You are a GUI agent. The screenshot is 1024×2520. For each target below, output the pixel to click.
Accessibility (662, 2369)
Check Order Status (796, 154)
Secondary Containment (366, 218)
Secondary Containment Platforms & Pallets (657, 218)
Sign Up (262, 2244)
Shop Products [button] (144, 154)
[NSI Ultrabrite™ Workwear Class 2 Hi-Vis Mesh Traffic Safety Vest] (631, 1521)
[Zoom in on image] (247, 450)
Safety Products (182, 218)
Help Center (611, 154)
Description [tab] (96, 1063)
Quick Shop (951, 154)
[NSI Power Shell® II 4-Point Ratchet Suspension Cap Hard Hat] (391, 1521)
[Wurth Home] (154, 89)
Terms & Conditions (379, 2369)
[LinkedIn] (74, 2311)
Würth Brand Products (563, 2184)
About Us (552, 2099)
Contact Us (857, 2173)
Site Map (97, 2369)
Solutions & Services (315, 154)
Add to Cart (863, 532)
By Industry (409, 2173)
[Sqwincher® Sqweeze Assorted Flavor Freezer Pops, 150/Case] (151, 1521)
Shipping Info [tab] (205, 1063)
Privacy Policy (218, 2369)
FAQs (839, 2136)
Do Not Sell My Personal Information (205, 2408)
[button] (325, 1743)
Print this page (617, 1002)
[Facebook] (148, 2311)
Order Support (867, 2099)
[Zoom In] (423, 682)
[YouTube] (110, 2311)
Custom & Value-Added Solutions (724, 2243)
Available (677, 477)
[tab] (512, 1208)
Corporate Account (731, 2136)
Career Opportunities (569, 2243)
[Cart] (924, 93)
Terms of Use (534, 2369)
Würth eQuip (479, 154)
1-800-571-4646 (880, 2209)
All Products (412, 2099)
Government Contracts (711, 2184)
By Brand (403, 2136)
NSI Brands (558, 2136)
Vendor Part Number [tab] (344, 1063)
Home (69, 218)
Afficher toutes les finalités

> [AIM OF THE EXERCISE]
Every line of the records above that contains the word "Safety" should be counted, and only the total given.

> [RESPONSE TO THE EXERCISE]
2